Five training datasets were used to train the classification model, including sentiment 140, Apple Twitter Sentiment, Twitter US Airline Sentime, Depression Sentiment, and Russia invade tweets. These models generated were then tested on the [Putin tweets] dataset to demonstrate their accuracy in predicting tweet content related to Russian president Putin. ([Putin tweets] is provided in this file)
Introduction: There are five .py files: preprocess.py, building_model.py, evaluatemodel.py, predicting.py, and analyzing.py. The preprocess.py and evaluate.py are two helper files for builing_model.py and predicting.py. Finally, the analyzing.py is for analyzing our dataset. building_model.py:
Firstly, you should import the dataset. Then, you should choose different commands and modify the parameters following the comments based on the dataset you upload. After that, the code will preprocess the data, split it into train and test datasets, and transform X_train into tf-idf features. Afterward, the code will create and evaluate a Bernoulli Naive Bayes model and a Logistic Regression model. Finally, you can save the vectorizer and models into pickle files.
How to use the [predicting_model.py]: First, download the vectorizer and models from pickle files. Second, download the text and labels of the test dataset. Third, use the models to make predictions. Fourth, calculate the specificity scores and metrics.
How to use the [analyzing.py]: The file has two functions. Firstly, it can create the wordnet plot and list out the top negative and non-negative words in a few datasets.
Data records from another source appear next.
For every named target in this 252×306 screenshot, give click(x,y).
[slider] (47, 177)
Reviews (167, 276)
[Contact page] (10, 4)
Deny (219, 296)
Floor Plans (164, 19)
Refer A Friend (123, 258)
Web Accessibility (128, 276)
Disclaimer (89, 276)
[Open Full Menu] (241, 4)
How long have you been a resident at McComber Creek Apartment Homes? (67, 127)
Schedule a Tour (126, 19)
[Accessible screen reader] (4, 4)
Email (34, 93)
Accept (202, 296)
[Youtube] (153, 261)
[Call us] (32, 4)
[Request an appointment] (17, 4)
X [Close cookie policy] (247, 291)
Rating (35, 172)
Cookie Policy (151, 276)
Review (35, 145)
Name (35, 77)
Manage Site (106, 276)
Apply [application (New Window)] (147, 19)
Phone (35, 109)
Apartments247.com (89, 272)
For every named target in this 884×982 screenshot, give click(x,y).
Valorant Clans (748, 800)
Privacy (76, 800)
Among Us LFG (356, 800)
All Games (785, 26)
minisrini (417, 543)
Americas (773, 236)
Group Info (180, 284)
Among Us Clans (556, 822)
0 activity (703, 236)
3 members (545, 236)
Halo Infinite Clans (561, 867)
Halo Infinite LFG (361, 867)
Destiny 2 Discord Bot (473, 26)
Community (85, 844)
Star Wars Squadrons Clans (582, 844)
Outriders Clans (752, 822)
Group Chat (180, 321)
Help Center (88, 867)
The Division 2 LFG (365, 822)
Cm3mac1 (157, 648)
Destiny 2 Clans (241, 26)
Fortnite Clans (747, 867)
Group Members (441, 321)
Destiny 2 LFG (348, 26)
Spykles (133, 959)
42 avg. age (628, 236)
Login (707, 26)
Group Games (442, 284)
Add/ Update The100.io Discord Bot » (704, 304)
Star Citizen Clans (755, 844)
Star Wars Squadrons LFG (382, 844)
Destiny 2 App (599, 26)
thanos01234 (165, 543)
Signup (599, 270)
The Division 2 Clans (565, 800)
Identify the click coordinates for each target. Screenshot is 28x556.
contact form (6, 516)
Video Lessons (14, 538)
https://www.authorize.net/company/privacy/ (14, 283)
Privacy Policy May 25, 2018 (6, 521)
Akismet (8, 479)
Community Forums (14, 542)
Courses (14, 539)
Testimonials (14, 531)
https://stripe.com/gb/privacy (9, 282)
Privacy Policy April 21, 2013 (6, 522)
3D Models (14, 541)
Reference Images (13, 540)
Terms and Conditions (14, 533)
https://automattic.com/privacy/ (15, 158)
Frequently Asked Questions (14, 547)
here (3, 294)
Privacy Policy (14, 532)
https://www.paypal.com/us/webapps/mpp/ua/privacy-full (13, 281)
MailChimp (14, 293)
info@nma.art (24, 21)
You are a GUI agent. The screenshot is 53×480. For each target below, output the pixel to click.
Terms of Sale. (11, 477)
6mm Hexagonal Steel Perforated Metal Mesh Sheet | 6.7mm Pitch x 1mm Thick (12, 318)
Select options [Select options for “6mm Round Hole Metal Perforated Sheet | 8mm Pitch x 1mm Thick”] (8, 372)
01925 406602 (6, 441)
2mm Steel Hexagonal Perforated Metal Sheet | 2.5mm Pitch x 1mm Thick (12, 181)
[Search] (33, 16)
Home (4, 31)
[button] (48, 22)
Secondly, it can label the dataset using VADER models.
- Models: in this task, overall Logistic Regression performed better than Naive Bayes. In the future, more types of Naive Bayes, such as Multinomial, could be explored.
- Data size: in this task, larger training dataset performed slightly better than smaller dataset.To better understand the relationship between corpus size and performance, we could try out more training datasets from the same topic but different corpus sizes.
- Topic: In the future, more datasets of different topics could be explored, especially the tweet content regarding other controversial political figures.
- Label: The standard of negative and non-negative content may vary from person to person. A better way to label the testing dataset could be to involve more people labeling the data.